> _Input for this task_
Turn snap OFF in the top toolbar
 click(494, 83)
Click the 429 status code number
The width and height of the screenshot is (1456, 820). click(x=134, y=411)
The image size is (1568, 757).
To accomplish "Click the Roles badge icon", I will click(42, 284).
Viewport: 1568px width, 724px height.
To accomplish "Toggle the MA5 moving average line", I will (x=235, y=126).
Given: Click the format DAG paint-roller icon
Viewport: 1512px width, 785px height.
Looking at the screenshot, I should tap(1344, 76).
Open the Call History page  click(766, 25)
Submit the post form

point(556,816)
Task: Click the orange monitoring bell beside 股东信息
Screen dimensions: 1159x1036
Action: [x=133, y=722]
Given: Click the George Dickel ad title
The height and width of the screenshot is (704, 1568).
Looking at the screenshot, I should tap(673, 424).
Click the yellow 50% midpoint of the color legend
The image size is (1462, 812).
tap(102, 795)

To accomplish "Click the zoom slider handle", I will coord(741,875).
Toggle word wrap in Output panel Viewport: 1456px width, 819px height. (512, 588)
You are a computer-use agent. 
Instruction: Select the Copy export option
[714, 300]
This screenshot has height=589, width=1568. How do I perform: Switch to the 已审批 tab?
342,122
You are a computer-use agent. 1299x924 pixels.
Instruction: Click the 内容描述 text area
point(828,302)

> _What the exercise asks_
Write out exactly the final stretch of the records: the line containing "Given: Click the George Dickel ad title" and every line after it, through the last, and nothing else.

> _Task result_
Given: Click the George Dickel ad title
The height and width of the screenshot is (704, 1568).
Looking at the screenshot, I should tap(673, 424).
Click the yellow 50% midpoint of the color legend
The image size is (1462, 812).
tap(102, 795)

To accomplish "Click the zoom slider handle", I will coord(741,875).
Toggle word wrap in Output panel Viewport: 1456px width, 819px height. (512, 588)
You are a computer-use agent. 
Instruction: Select the Copy export option
[714, 300]
This screenshot has height=589, width=1568. How do I perform: Switch to the 已审批 tab?
342,122
You are a computer-use agent. 1299x924 pixels.
Instruction: Click the 内容描述 text area
point(828,302)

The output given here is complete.